§ **How to complete this task**
Please print nothing but the lines from the one with "Click the cart icon under the $50 card" to the last line of the records below, and omit pictures.

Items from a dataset

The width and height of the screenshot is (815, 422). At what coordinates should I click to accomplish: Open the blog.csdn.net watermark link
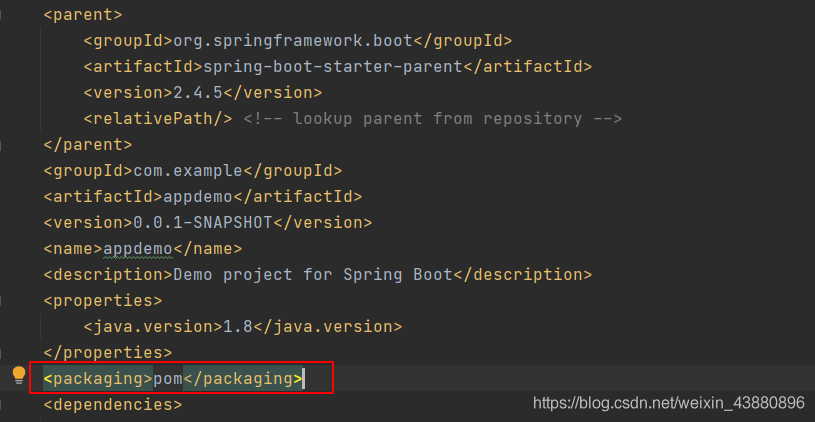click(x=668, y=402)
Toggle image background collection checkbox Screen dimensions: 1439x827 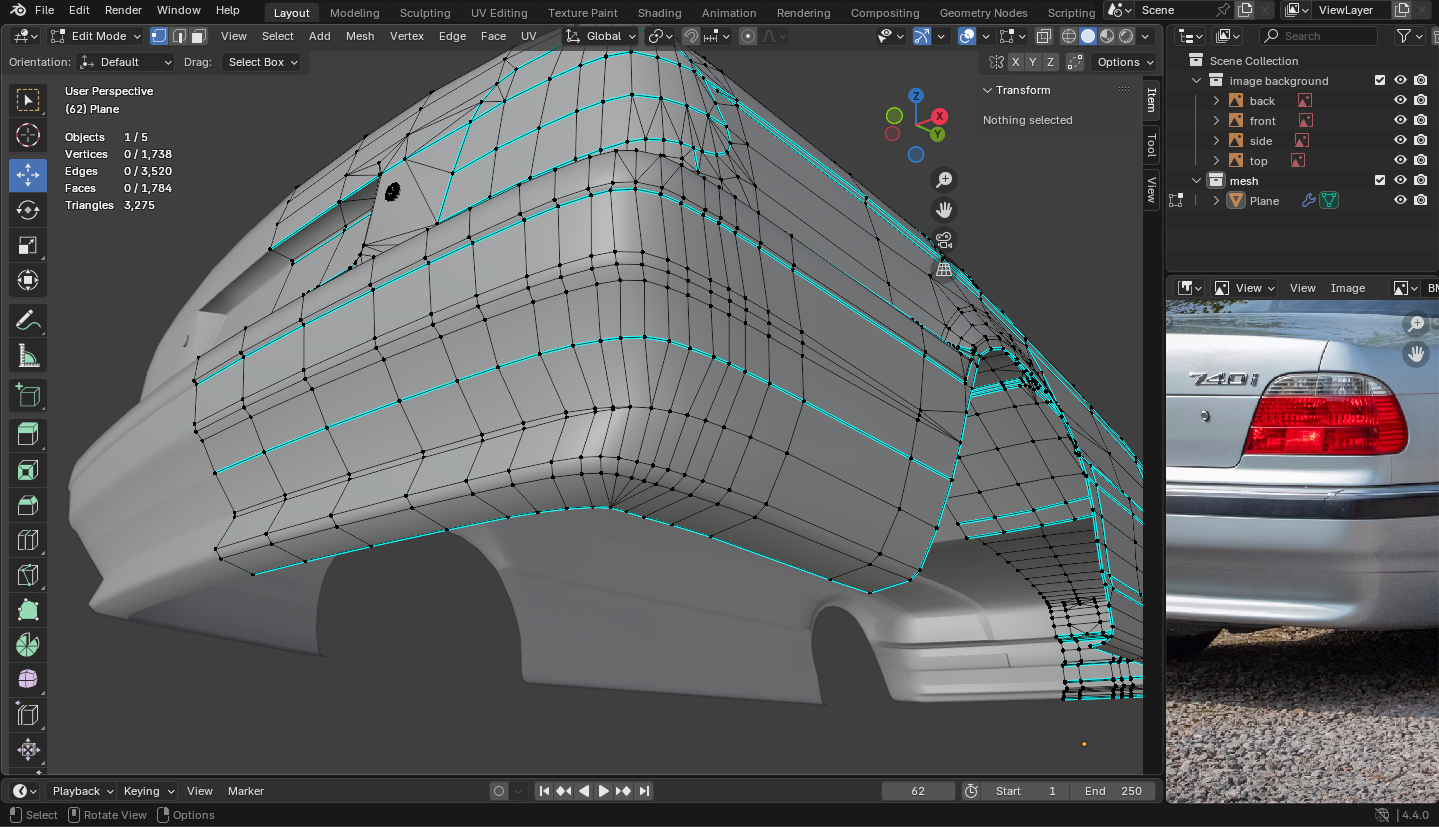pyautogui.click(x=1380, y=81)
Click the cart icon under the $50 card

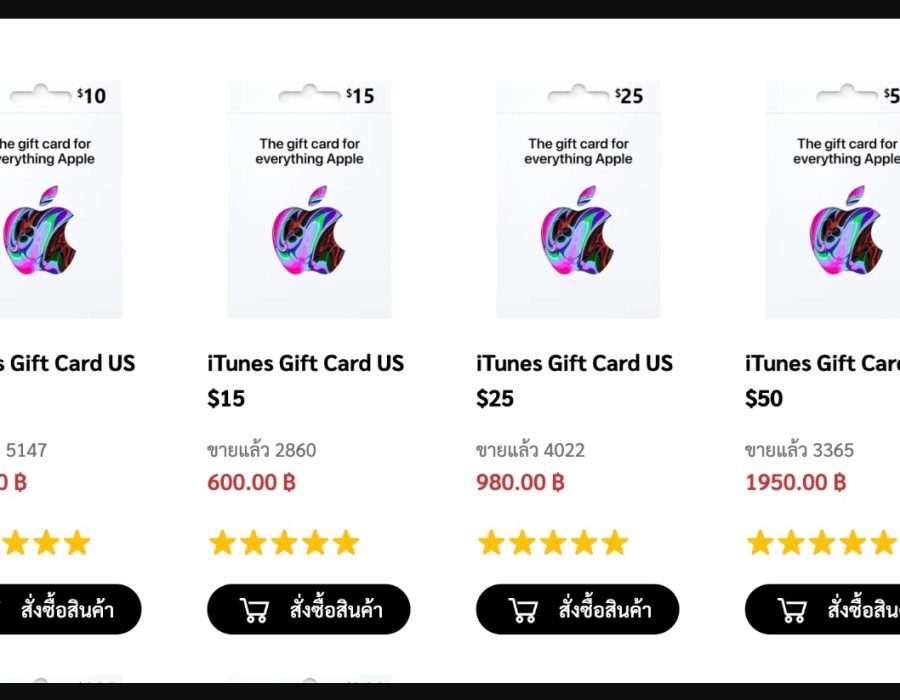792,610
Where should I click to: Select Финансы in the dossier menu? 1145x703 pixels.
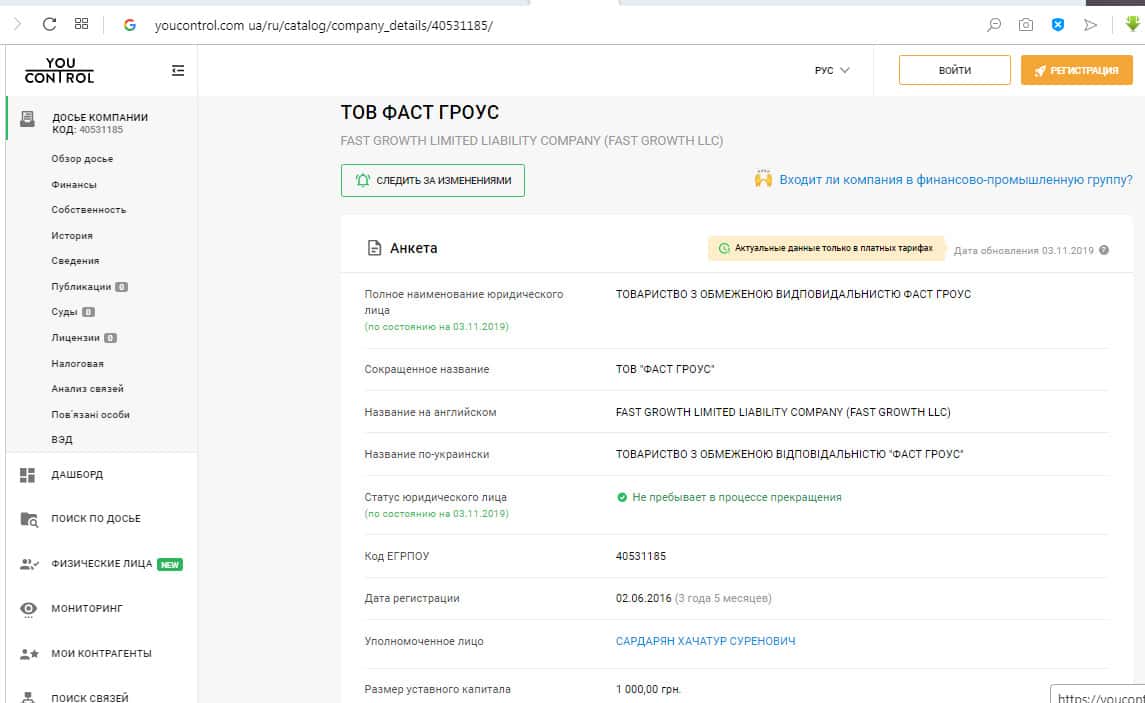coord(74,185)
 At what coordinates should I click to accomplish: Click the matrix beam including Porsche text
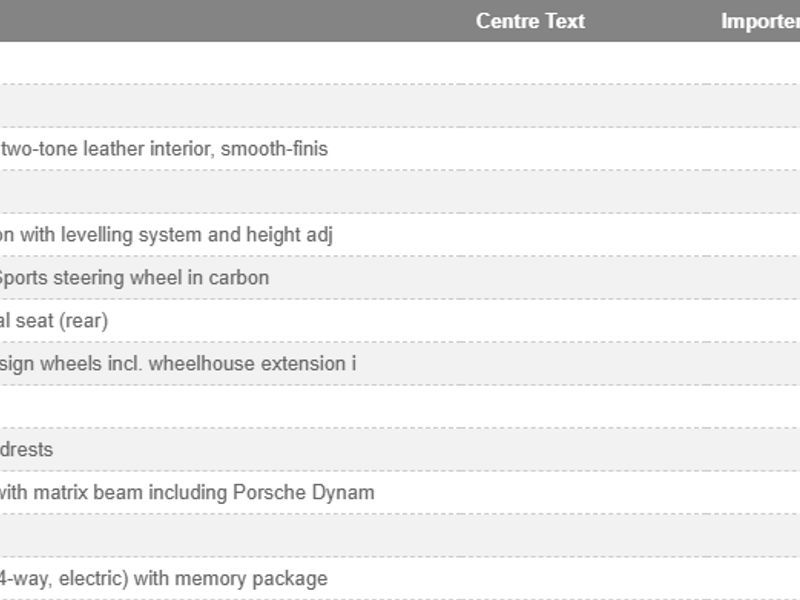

§ **Expected output**
Click the cart icon under the $50 card

792,610
Where should I click to: Select Финансы in the dossier menu? 1145x703 pixels.
coord(74,185)
 At what coordinates should I click to accomplish: Click the matrix beam including Porsche text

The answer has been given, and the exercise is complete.